Como de costume, em Portugal temos que ir na onda e já tivemos a vandalização da estátua do pe. António Vieira na quinta-feira passada, com alusões aos males da colonização portuguesa na era dos Descobrimentos, apesar dele mesmo ter sido um ávido defensor dos indígenas do Brasil, estatuto reconhecido tanto no passado como no presente.
Entretanto, surgiu um pormenor nesta situação que sinceramente me animou o espírito que foi o da voz condenatória de um número de políticos em relação à situação, nomeadamente a de André Silva do PAN e de Porfírio Silva do PS, membros de partidos dos quais estava à espera de que se remetessem ao silêncio ou defendessem o indefensável (como ocorre com o Mayor de Londres).
Vamos considerar o seguinte: apesar de, como outros tantos, eu ter um orgulho exacerbado na era do desbravar dos mares nunca dantes navegados, imortalizada por monumentos/estátuas, a verdade é que a luta contra a falta de justiça tem que ser priorizada, em termos não só das injustiças raciais como também das que todos vivemos diariamente. Contudo, nada impede a coexistência destas duas correntes de pensamento, a do orgulho nacional e a da garantia da igualdade entre os cidadãos. Se se quer contextualizar um determinado evento histórico com o que trouxe de bom e de mal, o que importa é fazê-lo através da formação para a cidadania, à boa maneira de Vieira, e não com a destruição/censura da história. O que se vê, de facto, é um autêntico iconoclasmo cultural e, como tal, nada de bom advirá dele. Aliás, após estas ações de vandalismo já se verificou a retaliação segundo a Lei de Talião - já foram vandalizados murais (e não só) dedicados àqueles que foram vítimas máximas do racismo e do fascismo portugueses com o uso de frases plenamente racistas e xenófobas, um resultado igualmente lastimável que a ação que o provocou, mas nada surpreendente. Há um ditado inglês que traduz a situação: “um olho por olho torna o mundo cego” (an Eye for an Eye makes the whole world blind). Como podemos ver, a cegueira progride a passos largos.
Muitos erros estão a ser cometidos neste novo conflito mundial, erros estes que estão a precipitar a radicalização da população em vez da sua moderação ideológica e todos eles produto de revoltas passadas (ações cometidas por antepassados sobre antepassados) que tendem a ignorar a procura de soluções de problemas gritantes do presente.

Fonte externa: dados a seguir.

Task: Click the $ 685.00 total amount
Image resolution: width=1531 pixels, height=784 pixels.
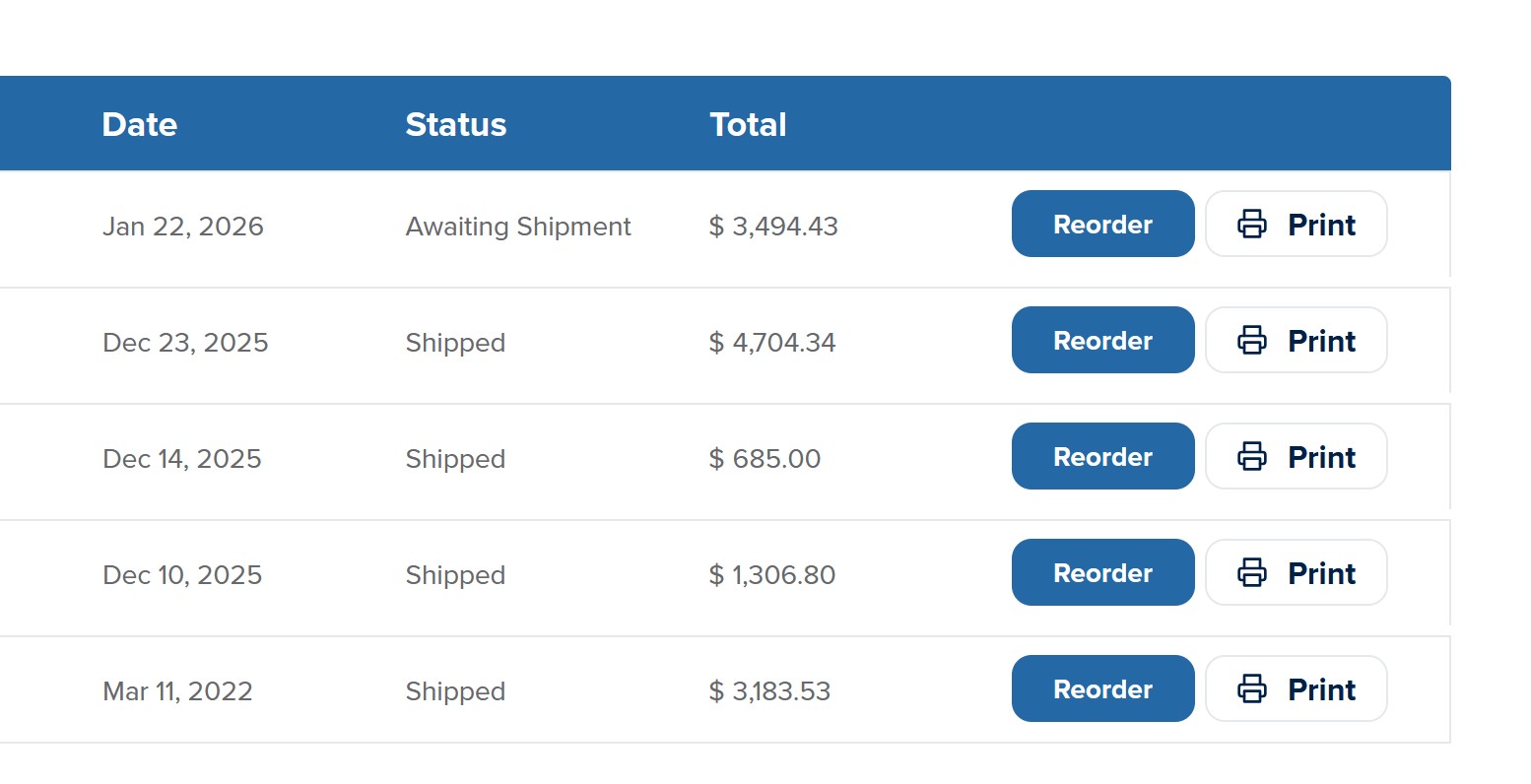Action: 765,459
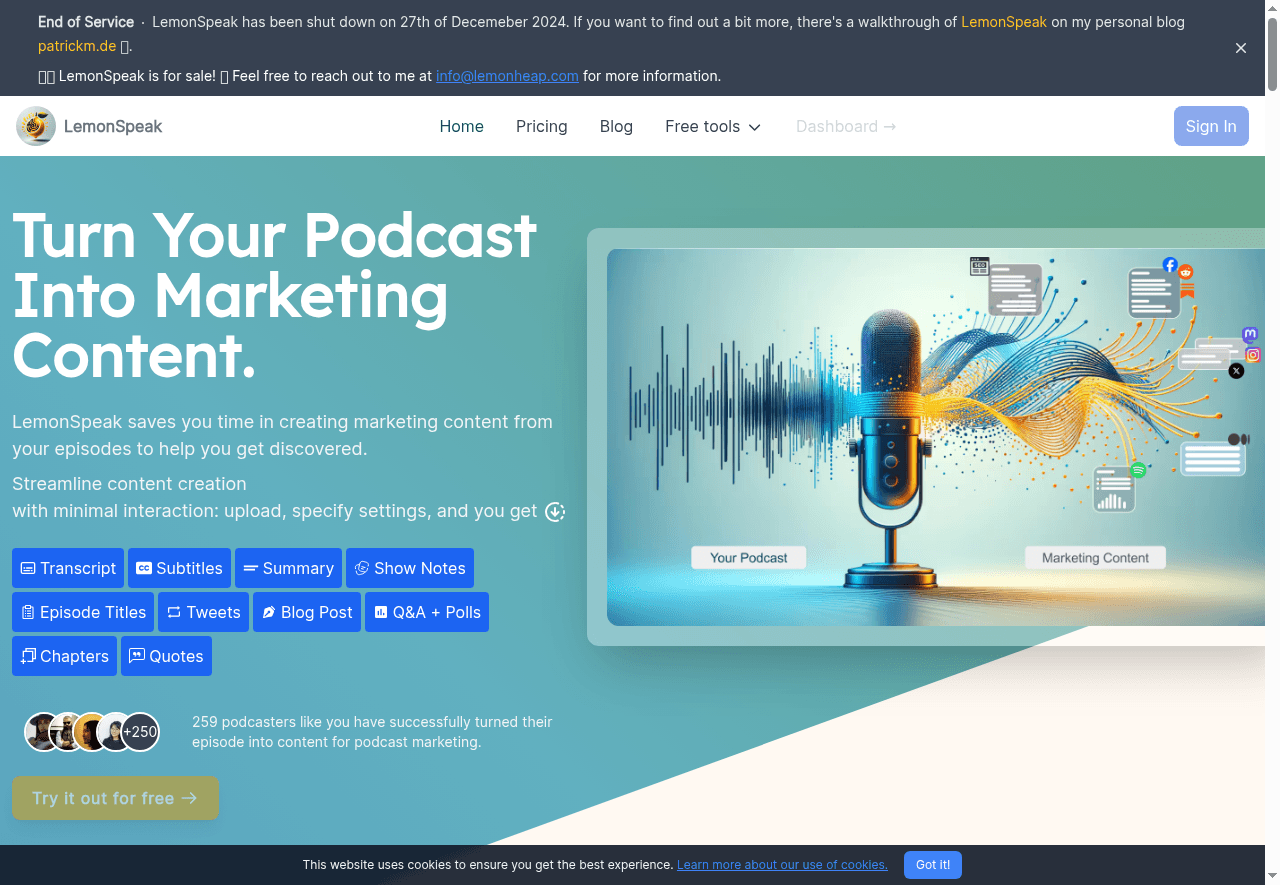Open the Show Notes feature
The width and height of the screenshot is (1280, 885).
point(410,568)
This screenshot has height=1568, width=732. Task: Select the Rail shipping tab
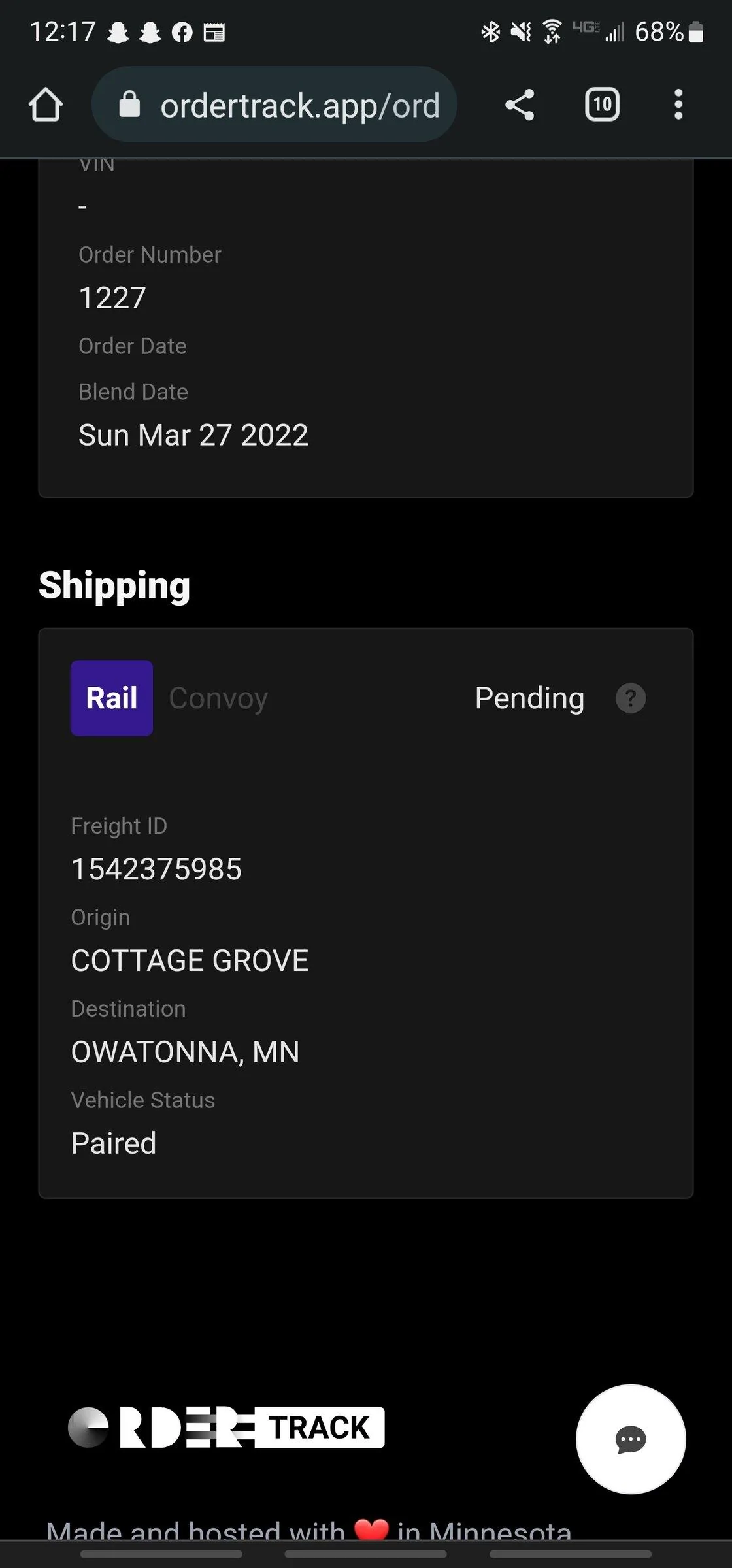click(x=112, y=698)
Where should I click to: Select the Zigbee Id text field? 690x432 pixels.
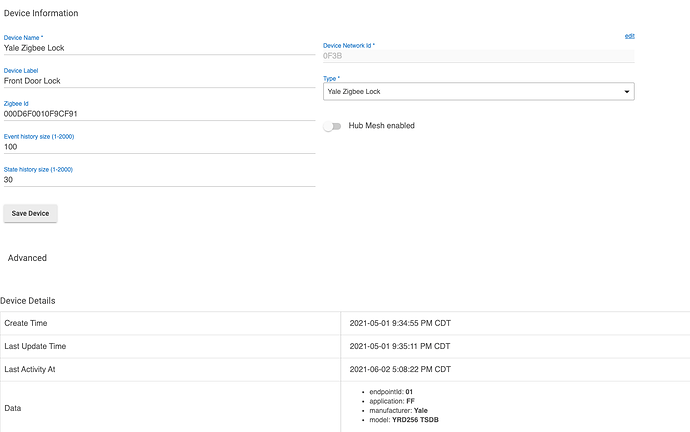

No que toca ao meio português, existem várias comunidades pouco integradas na sociedade e, infelizmente, enquanto que alguns trabalham para uma coexistência pacífica entre indivíduos diferentes, outros, de ambos os lados, se esforçam por uma futura segregação, seja ela racial, seja cultural ou política, tudo se baseando no racismo e na generalização de traços negativos a toda uma sociedade, quer da maioria para a minoria quer desta para aquela.
Independentemente do que façamos, existirão sempre os desestabilizadores, contudo sempre será necessário combatê-los mesmo que, no fundo, seja como “pregar aos peixes”.